─── Data for this exercise ───

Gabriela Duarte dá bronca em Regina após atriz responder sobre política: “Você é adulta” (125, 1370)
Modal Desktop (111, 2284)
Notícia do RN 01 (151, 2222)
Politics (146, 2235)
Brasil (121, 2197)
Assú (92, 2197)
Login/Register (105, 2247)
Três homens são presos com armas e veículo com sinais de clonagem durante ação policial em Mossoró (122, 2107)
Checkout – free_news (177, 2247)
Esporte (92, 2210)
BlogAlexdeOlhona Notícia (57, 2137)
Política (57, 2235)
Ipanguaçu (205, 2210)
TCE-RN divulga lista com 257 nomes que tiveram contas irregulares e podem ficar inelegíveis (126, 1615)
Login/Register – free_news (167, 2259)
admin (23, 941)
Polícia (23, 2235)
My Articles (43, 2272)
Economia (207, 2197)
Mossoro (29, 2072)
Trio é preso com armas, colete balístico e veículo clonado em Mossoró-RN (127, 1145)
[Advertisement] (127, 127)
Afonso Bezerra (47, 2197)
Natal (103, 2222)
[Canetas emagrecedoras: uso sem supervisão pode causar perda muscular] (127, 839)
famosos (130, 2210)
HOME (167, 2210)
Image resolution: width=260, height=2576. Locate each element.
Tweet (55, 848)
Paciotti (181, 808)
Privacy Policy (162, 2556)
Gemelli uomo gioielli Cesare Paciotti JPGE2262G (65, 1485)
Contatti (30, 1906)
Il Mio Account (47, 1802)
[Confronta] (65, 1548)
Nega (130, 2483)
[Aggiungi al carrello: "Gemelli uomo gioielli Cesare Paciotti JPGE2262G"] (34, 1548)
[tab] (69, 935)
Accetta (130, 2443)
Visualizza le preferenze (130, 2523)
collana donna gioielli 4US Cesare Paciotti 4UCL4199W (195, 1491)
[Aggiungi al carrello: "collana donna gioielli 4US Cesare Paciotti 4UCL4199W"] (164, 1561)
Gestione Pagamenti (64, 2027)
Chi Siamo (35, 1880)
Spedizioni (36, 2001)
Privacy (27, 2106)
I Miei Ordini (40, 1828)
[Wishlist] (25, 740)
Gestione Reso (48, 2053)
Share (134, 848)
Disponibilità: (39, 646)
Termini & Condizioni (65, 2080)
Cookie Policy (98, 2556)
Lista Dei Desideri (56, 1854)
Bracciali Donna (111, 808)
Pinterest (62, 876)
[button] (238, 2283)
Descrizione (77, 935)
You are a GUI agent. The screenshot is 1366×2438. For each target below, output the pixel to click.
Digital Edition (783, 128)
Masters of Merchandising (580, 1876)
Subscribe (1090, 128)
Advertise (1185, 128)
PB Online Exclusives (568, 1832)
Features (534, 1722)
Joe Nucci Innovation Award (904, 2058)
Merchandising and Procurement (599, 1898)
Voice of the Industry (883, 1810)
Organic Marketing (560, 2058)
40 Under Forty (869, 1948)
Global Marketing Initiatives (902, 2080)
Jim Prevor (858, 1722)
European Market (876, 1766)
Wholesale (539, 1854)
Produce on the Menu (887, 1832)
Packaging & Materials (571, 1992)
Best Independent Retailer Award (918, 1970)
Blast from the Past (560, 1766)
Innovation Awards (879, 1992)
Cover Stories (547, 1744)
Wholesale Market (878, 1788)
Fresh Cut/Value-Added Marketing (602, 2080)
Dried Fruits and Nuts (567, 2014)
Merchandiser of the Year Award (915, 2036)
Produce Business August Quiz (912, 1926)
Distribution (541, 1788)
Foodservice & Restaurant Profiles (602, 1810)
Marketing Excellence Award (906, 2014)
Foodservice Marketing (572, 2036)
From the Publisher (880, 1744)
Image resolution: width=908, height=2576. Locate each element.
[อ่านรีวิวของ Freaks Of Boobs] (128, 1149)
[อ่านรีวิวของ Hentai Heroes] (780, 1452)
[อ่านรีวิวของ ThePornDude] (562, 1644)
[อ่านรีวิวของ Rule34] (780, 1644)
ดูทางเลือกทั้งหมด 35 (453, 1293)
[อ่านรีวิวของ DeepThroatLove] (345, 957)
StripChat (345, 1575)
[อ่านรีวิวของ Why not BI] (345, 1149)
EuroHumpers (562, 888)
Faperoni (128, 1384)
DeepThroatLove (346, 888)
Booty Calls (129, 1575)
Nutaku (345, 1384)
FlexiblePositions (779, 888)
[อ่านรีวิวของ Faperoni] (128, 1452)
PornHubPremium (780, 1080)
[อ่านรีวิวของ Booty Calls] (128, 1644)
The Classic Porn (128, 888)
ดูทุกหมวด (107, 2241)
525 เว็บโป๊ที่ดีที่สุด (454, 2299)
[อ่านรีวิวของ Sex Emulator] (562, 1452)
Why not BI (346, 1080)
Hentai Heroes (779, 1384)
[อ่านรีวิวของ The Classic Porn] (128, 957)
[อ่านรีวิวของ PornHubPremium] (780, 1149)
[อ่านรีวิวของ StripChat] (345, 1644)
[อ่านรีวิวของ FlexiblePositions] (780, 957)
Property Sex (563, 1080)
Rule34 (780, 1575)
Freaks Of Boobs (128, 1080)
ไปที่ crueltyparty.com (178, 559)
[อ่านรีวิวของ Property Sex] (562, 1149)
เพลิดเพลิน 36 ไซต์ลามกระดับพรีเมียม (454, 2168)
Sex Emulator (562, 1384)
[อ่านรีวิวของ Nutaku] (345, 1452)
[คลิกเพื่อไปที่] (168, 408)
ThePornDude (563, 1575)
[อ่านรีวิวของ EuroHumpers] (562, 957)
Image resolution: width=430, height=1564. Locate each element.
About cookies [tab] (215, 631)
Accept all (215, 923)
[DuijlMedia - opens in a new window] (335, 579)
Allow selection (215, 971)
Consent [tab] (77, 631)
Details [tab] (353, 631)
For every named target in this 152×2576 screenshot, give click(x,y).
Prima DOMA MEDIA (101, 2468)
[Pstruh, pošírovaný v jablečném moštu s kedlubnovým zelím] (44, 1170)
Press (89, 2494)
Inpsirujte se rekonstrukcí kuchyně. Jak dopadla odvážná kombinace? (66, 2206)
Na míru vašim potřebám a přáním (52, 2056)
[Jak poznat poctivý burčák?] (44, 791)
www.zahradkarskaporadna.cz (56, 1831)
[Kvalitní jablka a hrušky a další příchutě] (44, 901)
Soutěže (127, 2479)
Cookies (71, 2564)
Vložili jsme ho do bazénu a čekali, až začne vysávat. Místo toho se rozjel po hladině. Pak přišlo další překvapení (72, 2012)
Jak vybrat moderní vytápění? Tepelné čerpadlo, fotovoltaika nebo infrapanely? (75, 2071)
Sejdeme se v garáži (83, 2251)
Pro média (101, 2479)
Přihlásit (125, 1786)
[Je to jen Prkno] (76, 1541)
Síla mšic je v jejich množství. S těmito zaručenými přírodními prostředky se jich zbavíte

───

All lines holding the word "gioielli" must be found in the listing and copied.

Gemelli uomo gioielli Cesare Paciotti JPGE2262G (65, 1485)
[Aggiungi al carrello: "Gemelli uomo gioielli Cesare Paciotti JPGE2262G"] (34, 1548)
collana donna gioielli 4US Cesare Paciotti 4UCL4199W (195, 1491)
[Aggiungi al carrello: "collana donna gioielli 4US Cesare Paciotti 4UCL4199W"] (164, 1561)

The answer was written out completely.